It’s Time to Take Trump’s Disqualification From the Presidency Seriously



While state election officials’ decisions will be important, the legal challenges mean that the Supreme Court will ultimately decide whether Trump is disqualified from running for president again. It is impossible to predict how the justices would decide such a case because it is such a novel question for them to address. Like so many things about Trump’s voyage in public life, this one is constitutionally uncharted waters.

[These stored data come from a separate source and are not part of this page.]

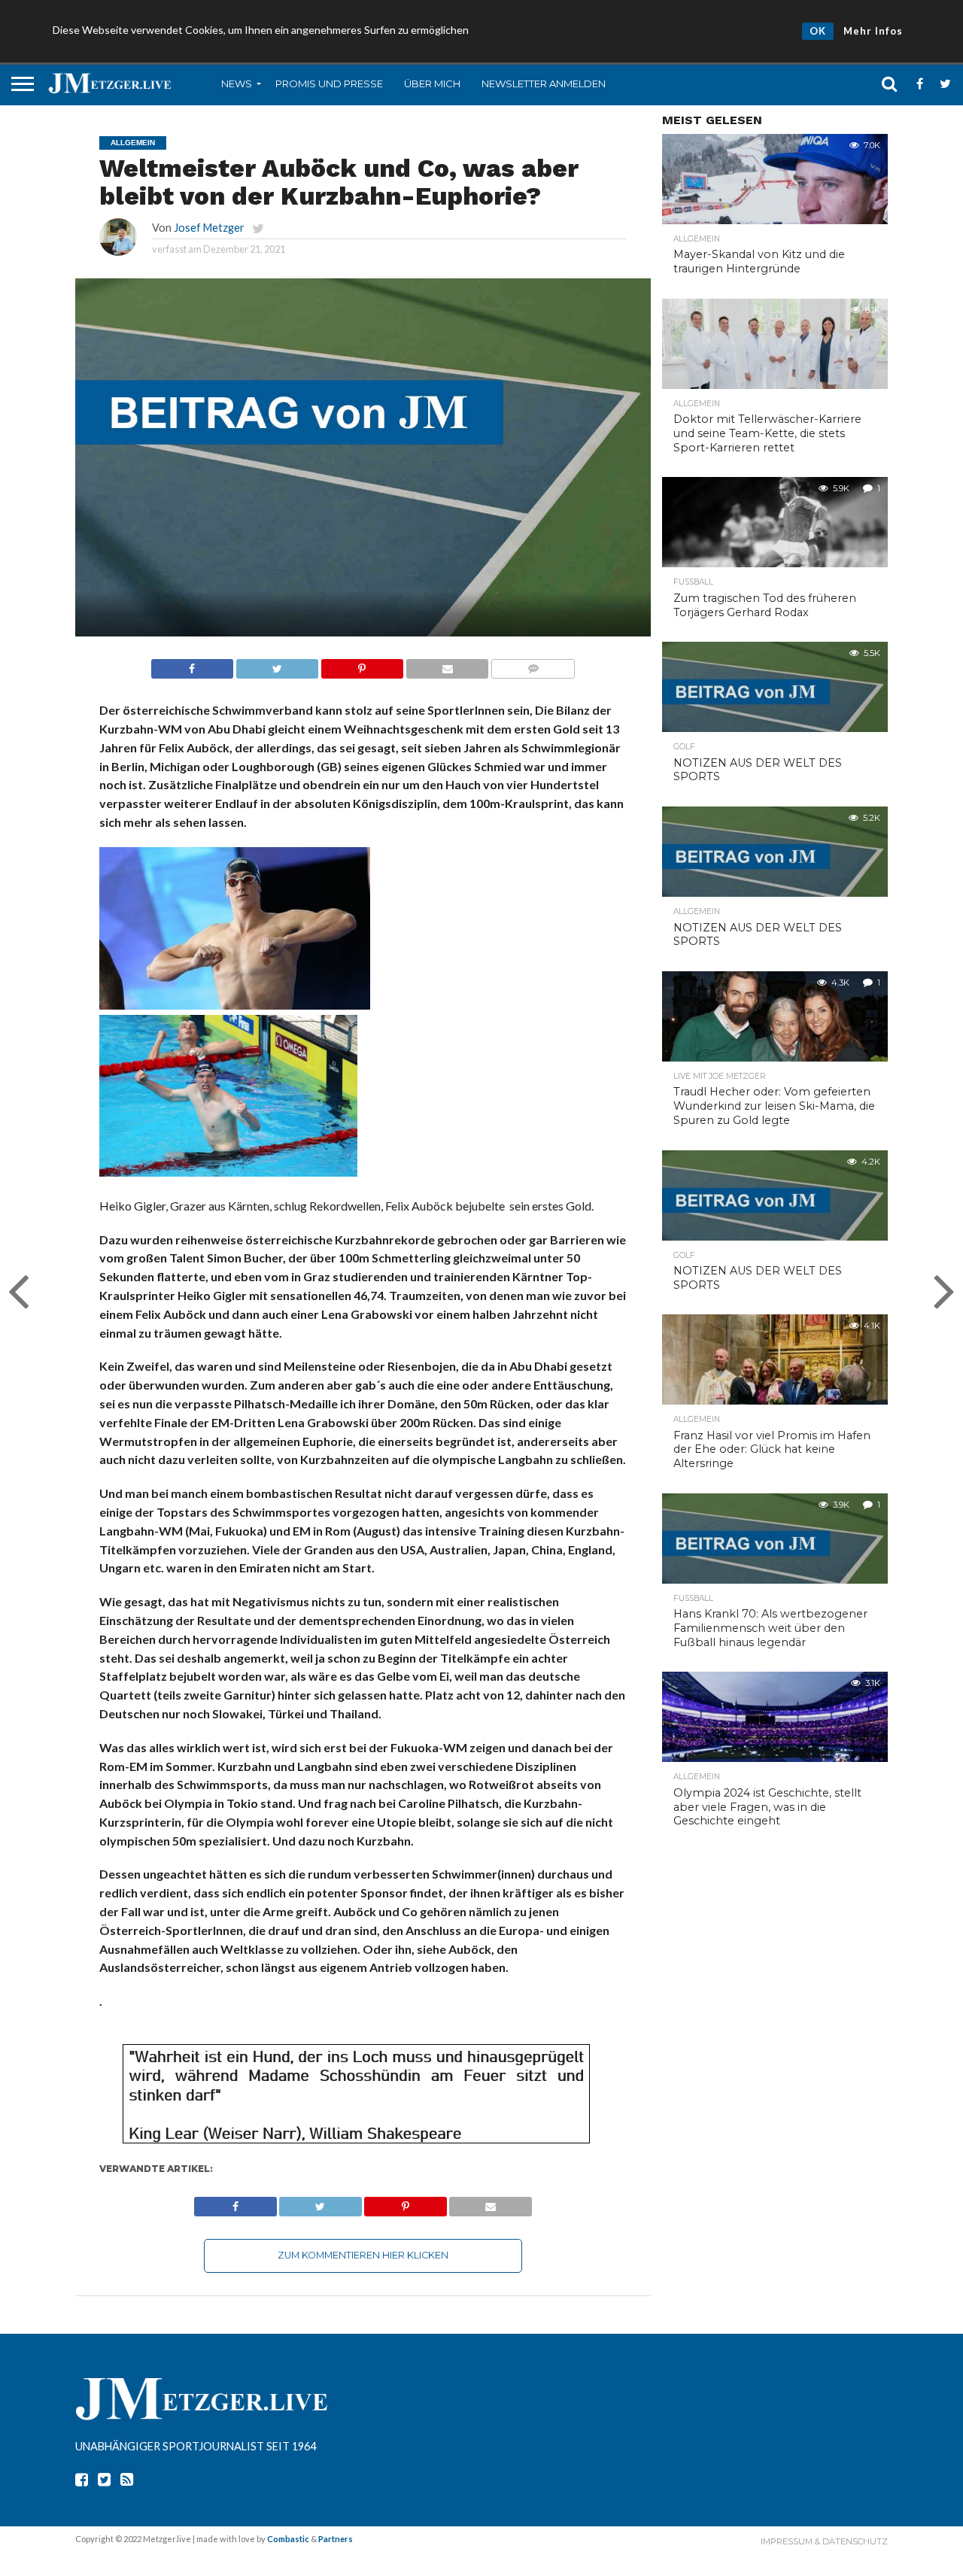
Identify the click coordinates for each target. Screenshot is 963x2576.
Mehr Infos (873, 31)
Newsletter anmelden (544, 83)
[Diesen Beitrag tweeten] (276, 665)
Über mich (432, 83)
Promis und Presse (329, 83)
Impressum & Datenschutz (824, 2541)
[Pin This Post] (361, 665)
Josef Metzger (209, 227)
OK (818, 31)
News (236, 83)
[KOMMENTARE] (533, 665)
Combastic (288, 2539)
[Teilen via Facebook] (192, 665)
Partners (335, 2539)
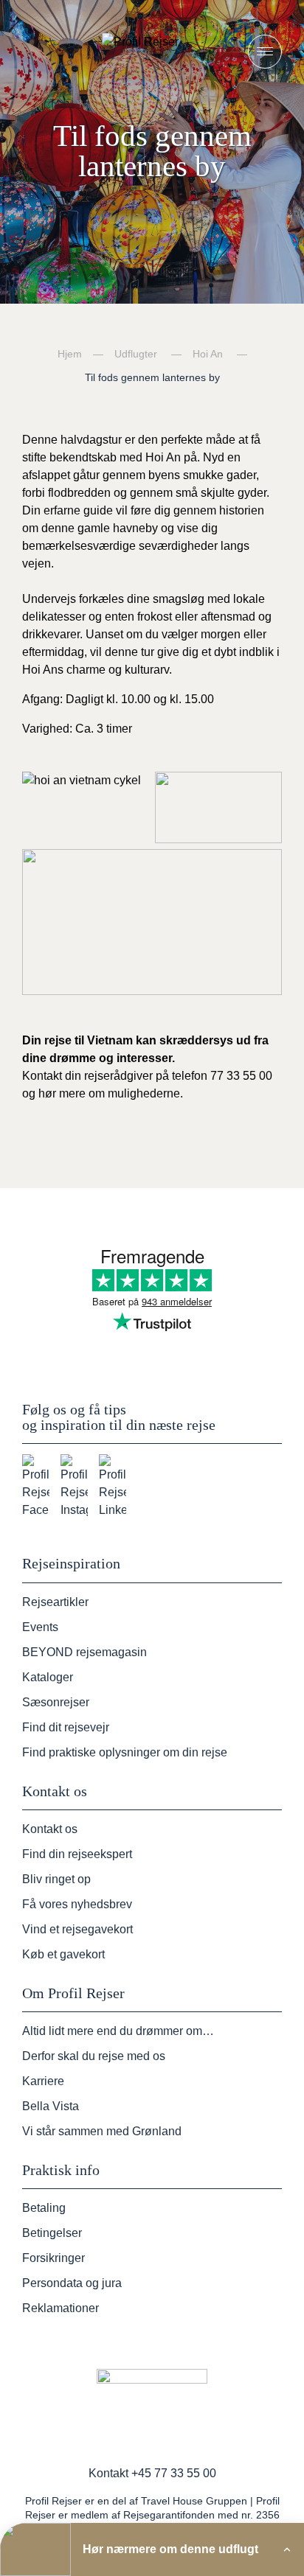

CREW’s lawsuit highlighted a case that shows just how little we know about what the court will do. Of the court’s nine members, for example, only Justice Neil Gorsuch has been involved in a case about presidential candidates’ qualifications. While serving on the Tenth Circuit Court of Appeals in 2012, then-Judge Gorsuch was part of a three-member panel in Hassan v. Colorado. The plaintiff, Abdul Karim Hassan, was a prospective fringe presidential candidate who argued that he had been unlawfully kept off the ballot. While Colorado argued that he was ineligible because he was a naturalized citizen, Hassan argued that the natural-born citizen requirement had been superseded by the Fourteenth Amendment’s Citizenship Clause.

Gorsuch, along with his two colleagues, disagreed. His short, two-paragraph opinion deferred largely to the lower court’s reasoning and analysis. Gorsuch and his colleague only sought to emphasize that “a state’s legitimate interest in protecting the integrity and practical functioning of the political process permits it to exclude from the ballot candidates who are constitutionally prohibited from assuming office.” Since this case involved a far more settled aspect of presidential qualifications, however, it tells us nothing about how Gorsuch might ultimately vote on a novel Section 3 claim against Trump.